EXERCISE DIRECTIONS
Please copy out the data word for word, starting at the line containing "Task: Start the CPU Single Core test" and ending at the line containing "tap(444, 212)", with both of those lines included.

--- start DATA IN THIS EXERCISE ---

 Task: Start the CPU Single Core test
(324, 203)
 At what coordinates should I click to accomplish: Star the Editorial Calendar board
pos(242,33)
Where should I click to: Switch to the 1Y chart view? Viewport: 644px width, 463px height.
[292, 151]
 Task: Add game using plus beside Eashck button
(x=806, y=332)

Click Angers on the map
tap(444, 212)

--- end DATA IN THIS EXERCISE ---
--- start DATA IN THIS EXERCISE ---

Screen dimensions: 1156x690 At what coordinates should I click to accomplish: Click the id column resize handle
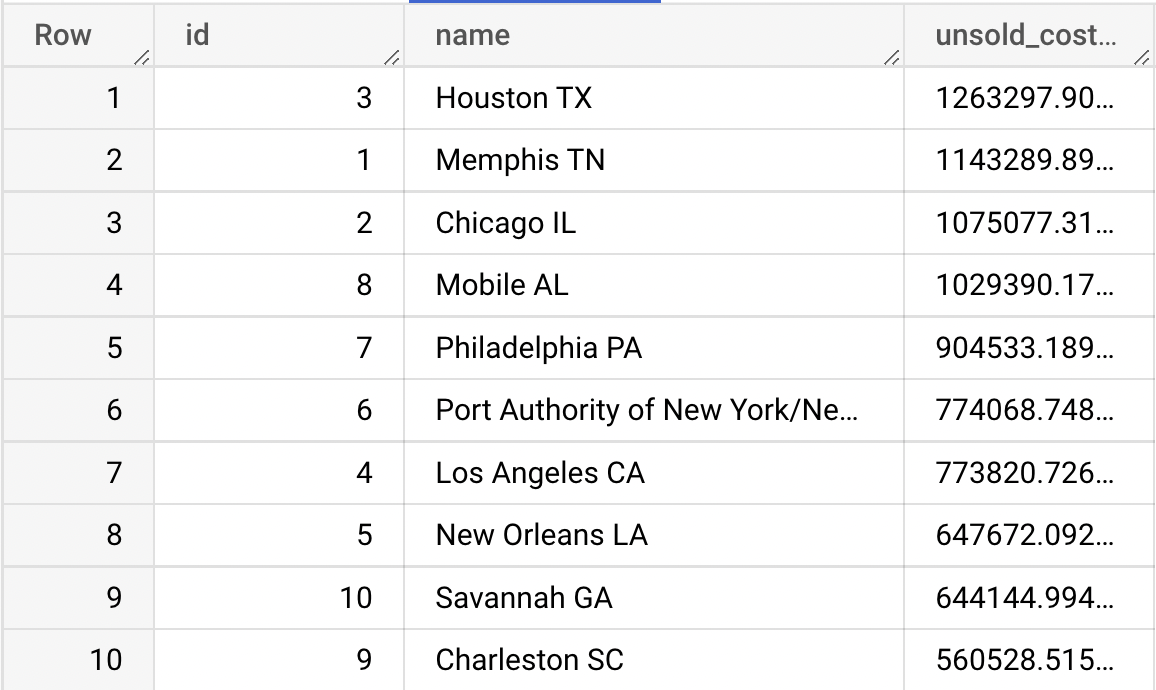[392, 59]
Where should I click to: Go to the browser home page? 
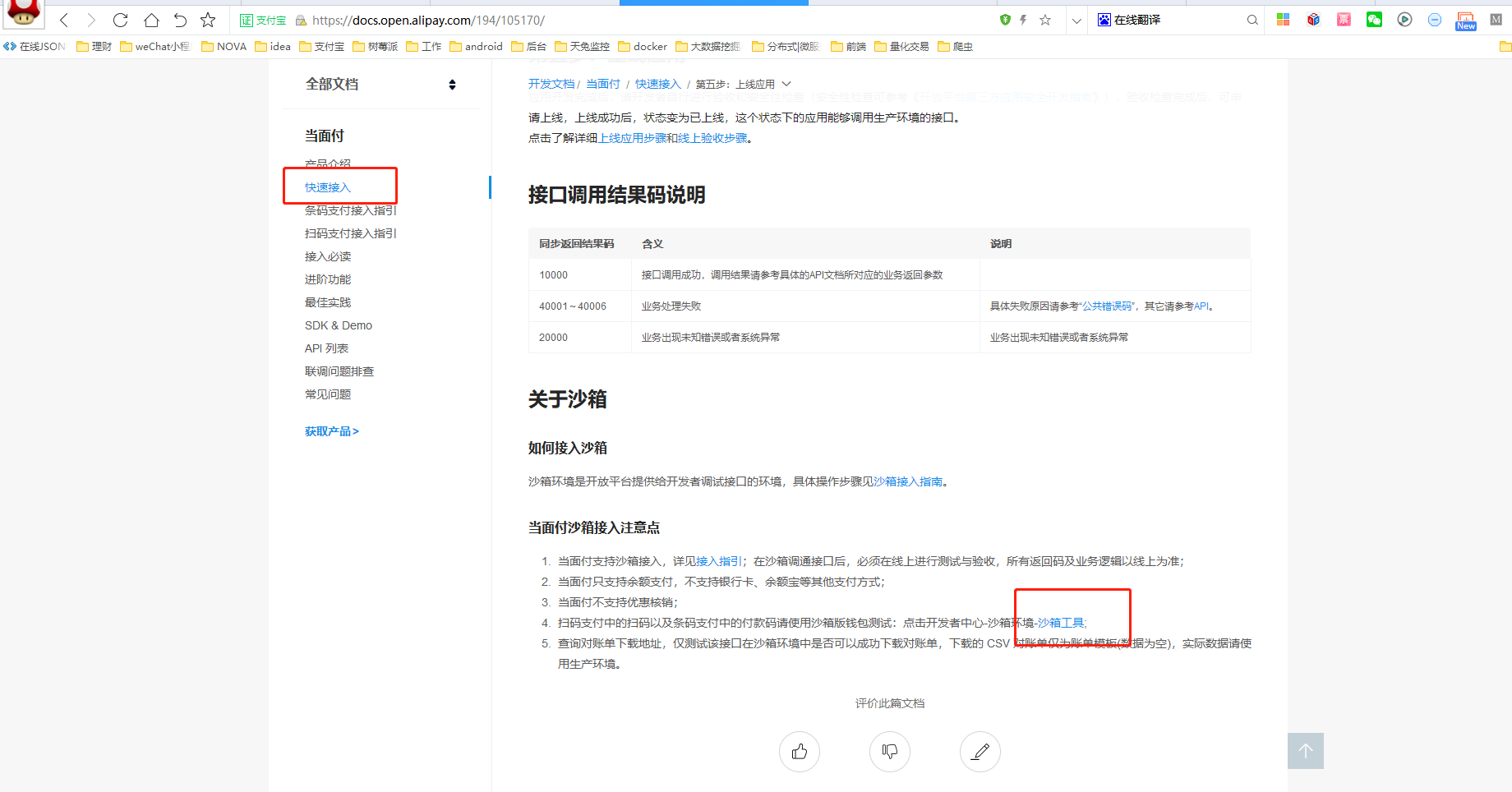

--- end DATA IN THIS EXERCISE ---

RESULT OF THIS TASK
 Task: Start the CPU Single Core test
(324, 203)
 At what coordinates should I click to accomplish: Star the Editorial Calendar board
pos(242,33)
Where should I click to: Switch to the 1Y chart view? Viewport: 644px width, 463px height.
[292, 151]
 Task: Add game using plus beside Eashck button
(x=806, y=332)

Click Angers on the map
tap(444, 212)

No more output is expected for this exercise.